━━ Given records
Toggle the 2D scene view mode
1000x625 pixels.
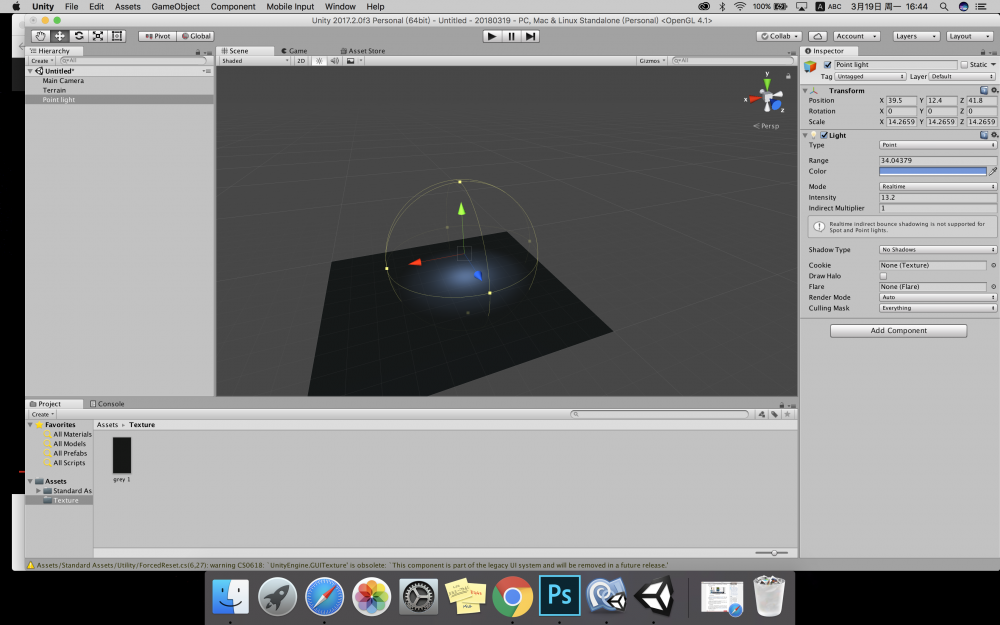click(301, 61)
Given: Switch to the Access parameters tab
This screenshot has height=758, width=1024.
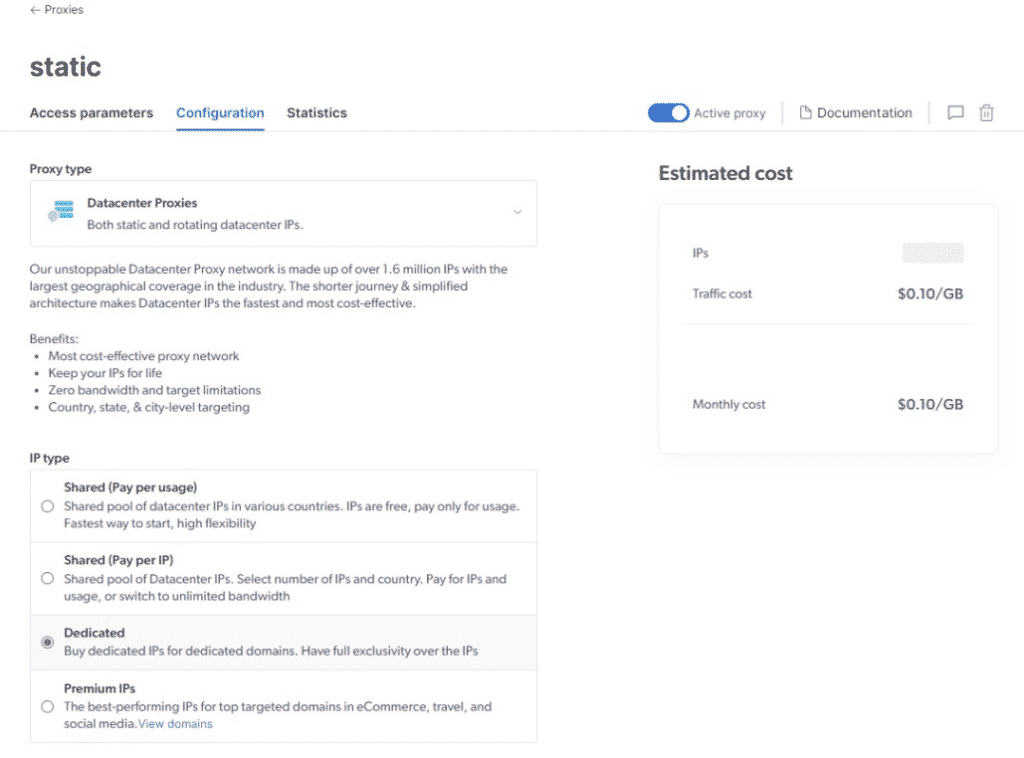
━━━━
* Directions for this task: Please write out the whole listing exactly, but not the pictures in it.

* Reply:
Toggle the 2D scene view mode
1000x625 pixels.
click(301, 61)
Given: Switch to the Access parameters tab
This screenshot has height=758, width=1024.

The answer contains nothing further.